Cassie referme le lave-vaisselle d’un coup de pied, le cerveau en ébullition. Puis fait demi-tour et avise le sourire hilare de Raph, accoudé au comptoir.
— Quoi ? Aboie-t-elle.
— Tu ranges derrière moi.
— Et alors ?
— Et alors c’est un vrai truc de couple.
— Si tu cherches un couple, siffle-t-elle, on ne s’est pas bien compris. Je te conseille les sites de rencontre.
Elle plisse les yeux. Pas vexé le moins du monde, le mufle est à deux doigts de rire à nouveau.
— Je plaisante, glousse-t-il. Mais quand même. Cassie Willis a une peur panique de l’engagement.
— Je n’ai pas… tu me gonfles ! Qu’est-ce-qu’elle a dit d’autre ?
— Qui ? Et sache que ta diversion est lamentable.
— Je ne vois pas de quoi tu parles. Sarah.
— Qu’elle sait que tu as oublié, qu’elle s’occupe de tout et que je dois te mettre dans ta voiture à dix-neuf heures. Que je n’ai qu’à venir avec toi et dormir là-bas, puisque tu reviens ici demain matin. Et que si tu n’es pas contente, il ne fallait pas t’engager à bosser un dimanche.
Cassie effleure sa bague, plus amusée qu’agacée.
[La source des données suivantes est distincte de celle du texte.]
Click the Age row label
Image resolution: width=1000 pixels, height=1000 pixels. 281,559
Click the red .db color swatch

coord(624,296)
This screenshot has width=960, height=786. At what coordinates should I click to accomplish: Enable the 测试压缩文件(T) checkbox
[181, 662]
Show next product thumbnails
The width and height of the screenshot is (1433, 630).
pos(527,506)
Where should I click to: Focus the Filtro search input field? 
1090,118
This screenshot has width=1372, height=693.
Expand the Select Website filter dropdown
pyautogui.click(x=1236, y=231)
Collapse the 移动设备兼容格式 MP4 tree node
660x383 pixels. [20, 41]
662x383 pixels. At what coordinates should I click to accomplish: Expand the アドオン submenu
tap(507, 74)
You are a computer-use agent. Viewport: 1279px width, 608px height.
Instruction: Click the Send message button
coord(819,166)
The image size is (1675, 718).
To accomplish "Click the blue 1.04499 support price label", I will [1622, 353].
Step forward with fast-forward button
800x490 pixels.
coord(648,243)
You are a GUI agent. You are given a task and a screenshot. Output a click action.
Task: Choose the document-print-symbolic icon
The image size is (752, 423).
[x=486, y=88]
Si Sarah tente de la mettre au pied du mur, elle en sera pour ses frais.
— Bah, fais comme tu veux, cède-t-elle. La lunette des toilettes reste baissée, je ne prête pas ma brosse à cheveux et note bien que c’est exceptionnel.
— Tu devrais te recycler dans l’hôtellerie, ton accueil est un pur moment de bonheur. Tu remontes ?
— Plus tard. Puisque je n’ai plus besoin de te fuir, je vais avancer dans le salon.
— Je peux t’aider ?
— Tu n’as rien de mieux à faire ?
— Mieux que de t’admirer maniant le marteau ? Je deviens fou, dans mon cagibi bâché. On pourrait même en profiter pour bénir le salon, ajoute-t-il, avançant jusqu’à l’acculer au lave-vaisselle.
La zone sud de Cassie manifeste aussitôt son enthousiasme. Elle consulte sa montre, atterrée par son manque de professionnalisme.
— Tu te sens capable de boucler ça en dix minutes ?
— Si on saute les préliminaires.
— Pas de préliminaires et sur le sol, je ne veux pas abîmer les meubles. Au boulot.
Cassie se faufile sous son bras, déboucle son ceinturon et se dirige vers le salon d’un pas décidé.
— Et contre le mur, c’est négociable ? Résonne la voix de Raph dans son dos. La bâche, ça colle.
Elle éclate de rire et se débarrasse de sa chemise. Ce que Raph ne saura jamais, c’est la raison pour laquelle elle tolère un homme chez elle ce soir, elle qui, n’importe quel autre soir de l’année, aurait refusé tout net : elle lui est reconnaissante. Reconnaissante de lui délier la nuque, d’alléger ses épaules et d’envahir ses pensées jusqu’à ce qu’elle en oublie la date.